Final Project for CS231N by Ronak Malde and Arjun Karanam.
In this paper, we seek to tackle the project of Egocentric Video Question and Answer, with the goal of creating Augmented Reality systems that one could query for more information about the world around them. As opposed to traditional techniques of joint training across all modalities (in this case, egocentric video and language), we instead take the approach of composing multiple foundation models, using multi-modal informed captioning. This allows us to leverage the powerful priors in these foundational models while finetuning just one part, the Vision Language Model, with our egocentric data.
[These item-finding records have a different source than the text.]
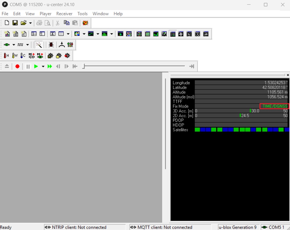Expand the open folder dropdown arrow
Screen dimensions: 290x230
(30, 23)
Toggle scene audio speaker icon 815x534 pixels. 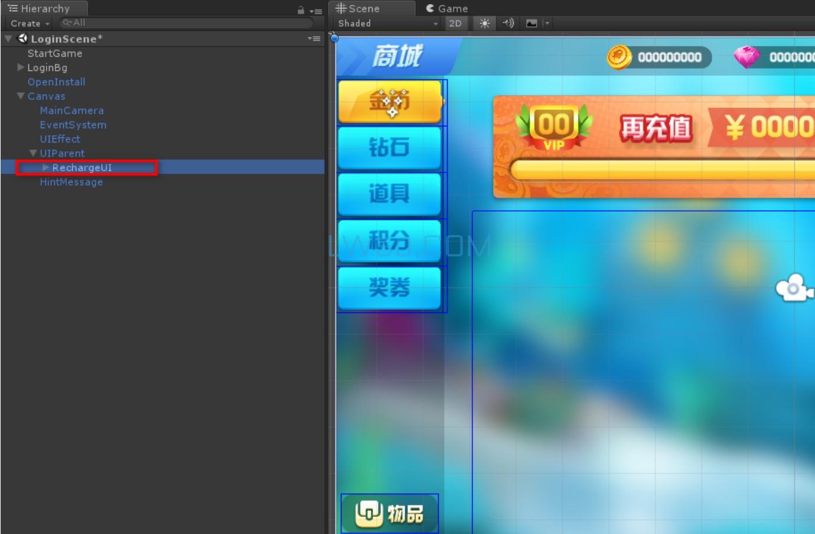coord(508,24)
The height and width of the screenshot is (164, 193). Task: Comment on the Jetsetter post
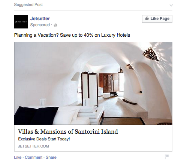33,157

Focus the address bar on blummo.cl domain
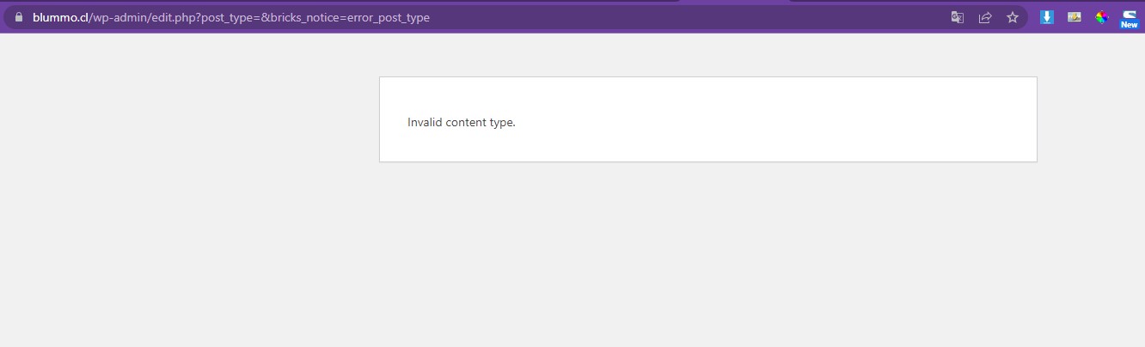tap(60, 17)
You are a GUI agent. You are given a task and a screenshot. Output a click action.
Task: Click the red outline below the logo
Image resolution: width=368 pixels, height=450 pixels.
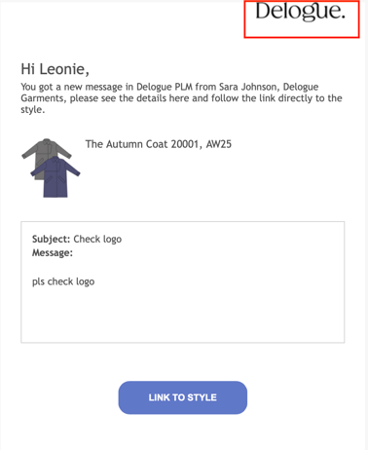302,37
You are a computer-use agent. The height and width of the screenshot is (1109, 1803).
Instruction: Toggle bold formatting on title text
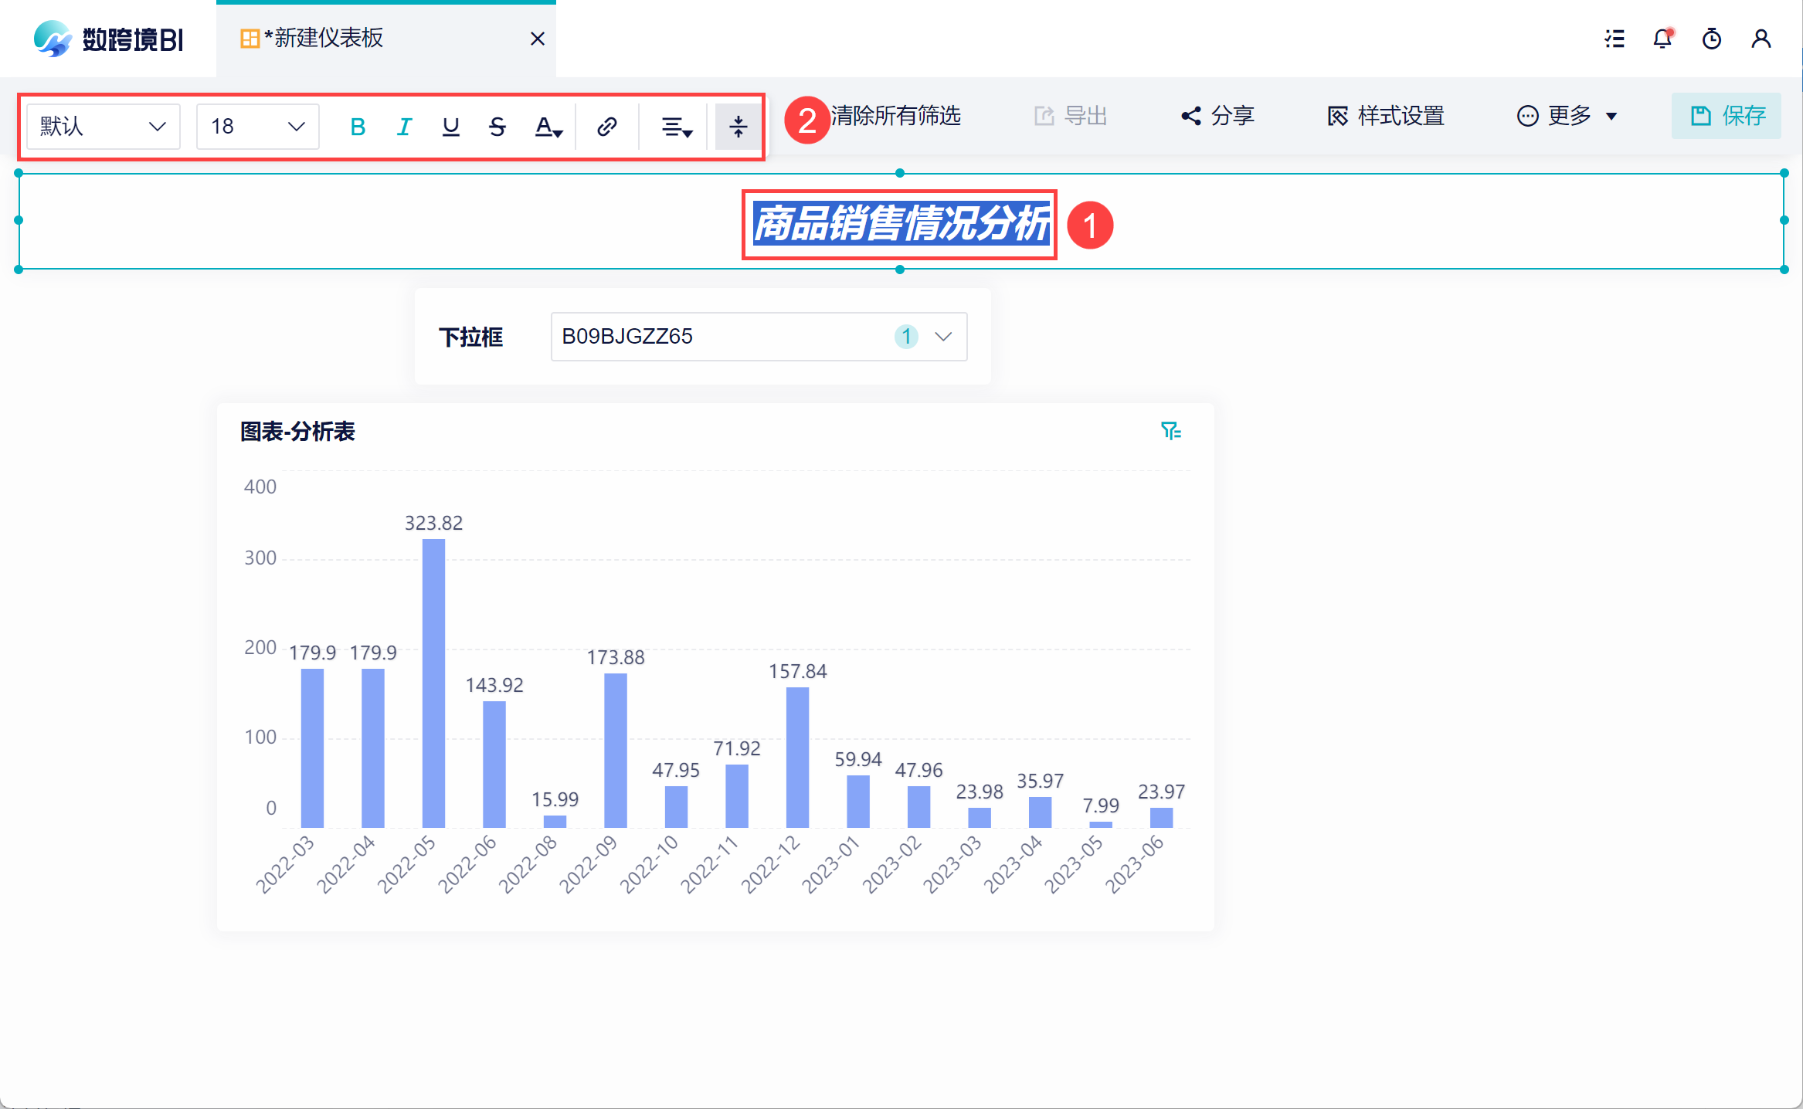pyautogui.click(x=357, y=127)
We find that a pairing of PromptCap (a multimodal Vision Language Model) finetuned on data-augmented Egocentric videos + captions, composed with GPT3 yields the best results on the task set forth by the EgoVQA dataset. Using a separate Vision model to generate captions and GPT3 to answer the questions does not perform as well, demonstrating that there is still merit to jointly training a model with Egocentric Video and QA data in pursuit of the Egocentric Video Question and Answering task.
Our testing was done using Python 3.8
To set up the environment, install necessary requirements from requirements.txt
pip install -r requirements.txt
All tests can be run from main.py
, by simple running
python main.py
Parameters are set in params.py
to run different tests, edit this file with different parameters to run specific tests. The paper explores changing the parameter CaptionerParams.question_type
, which can take on any value in CaptionerParams.Configs
for different prompts for the captioning module.
The paper also explores the parameter BaselineParams.n_caption_frames
, which sets how many frames are used to construct the world state.